La HAS n’a pas encore reconnu aux moins de 50 ans de bénéfice individuel direct à se faire vacciner. La vaccination ne leur est donc pas encore ouverte – de toute manière, ils ne seraient pas prioritaires. En revanche, nous allons ouvrir la vaccination aux Français de moins de 75 ans qui souffrent de maladies les exposant à des risques particuliers de forme grave. Le professeur Alain Fischer finalise la liste de ces maladies, selon des indicateurs scientifiques et sanitaires. Ce n’est pas le ministre qui décide.

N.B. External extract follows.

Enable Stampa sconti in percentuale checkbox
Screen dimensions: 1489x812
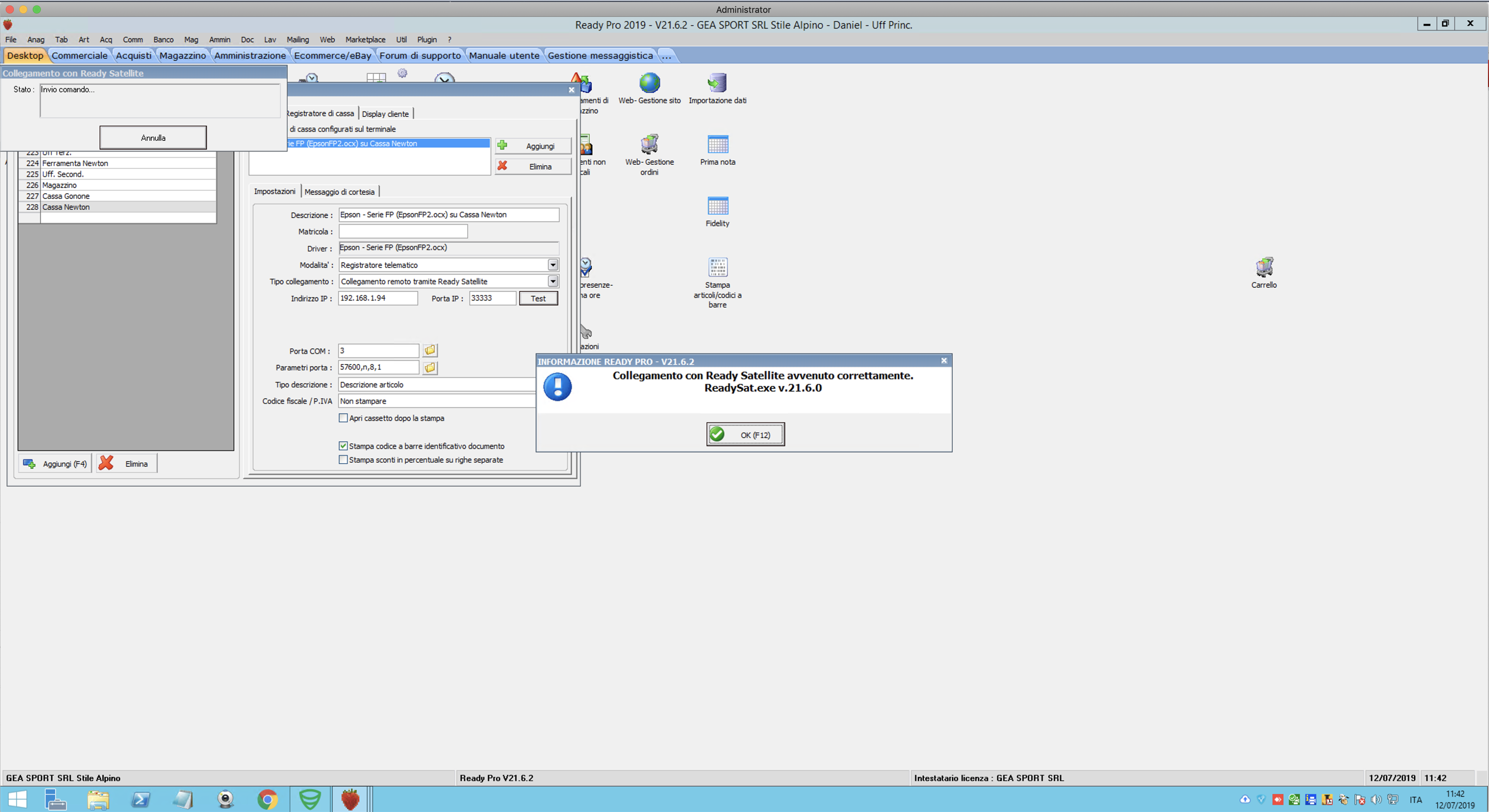click(x=343, y=460)
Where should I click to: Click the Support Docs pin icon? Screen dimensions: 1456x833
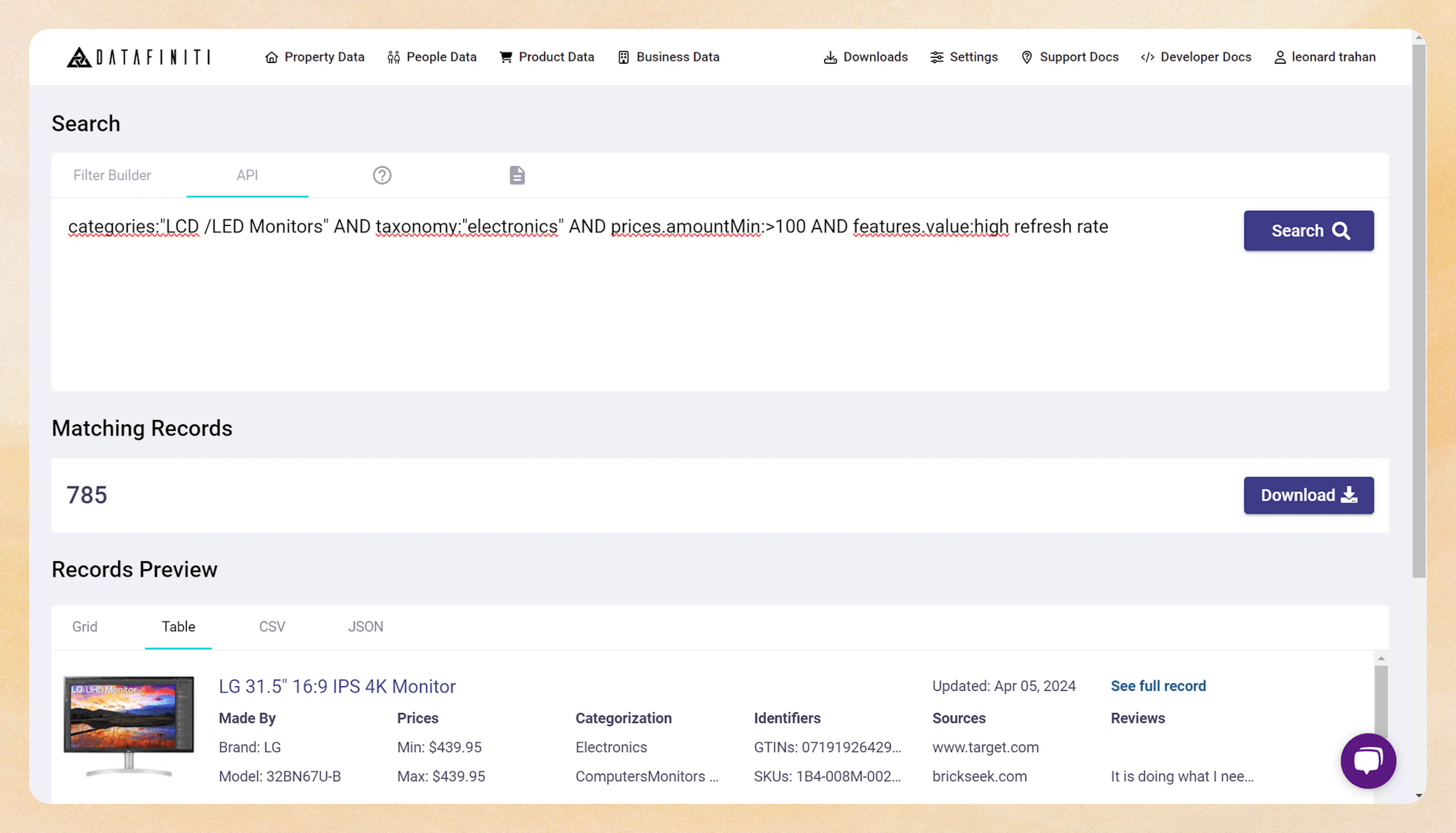1027,56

Enfin, s’agissant du variant sud-africain, nous suivons de près l’évolution de la situation aux Comores. Je ne sais pas si on peut relier l’apparition de ce variant et l’aggravation de l’épidémie, mais on ne peut pas l’exclure. Vous avez souligné, monsieur le député, la proximité entre les Comores et Mayotte, Mayotte et La Réunion, La Réunion et la métropole. De toute manière, dès lors que les Comores ou Mayotte sont touchés, nous devons prendre des dispositions. Les chercheurs et les médecins se sont attaqués au séquençage du génome du coronavirus pour détecter la présence du variant en métropole ou dans les territoires ultramarins. Nous faisons le maximum pour empêcher la diffusion du variant sud‑africain, mais aussi celle du variant anglais. Cela dit, il n’est pas très cohérent d’appeler un variant du nom d’un pays. La grippe espagnole n’avait ainsi rien d’espagnol puisqu’elle venait sans doute de Chine : c’est simplement parce que l’Espagne fut la première à la découvrir qu’elle dut supporter pendant un siècle qu’une maladie porte son nom.

Je ne serai pas plus long. Je vous remercie pour vos questions qui furent utiles. J’espère que mes réponses vous auront rassurés ou confortés et qu’elles auront permis de mieux informer les Français de cette campagne de vaccination.

La réunion s’achève à treize heures dix.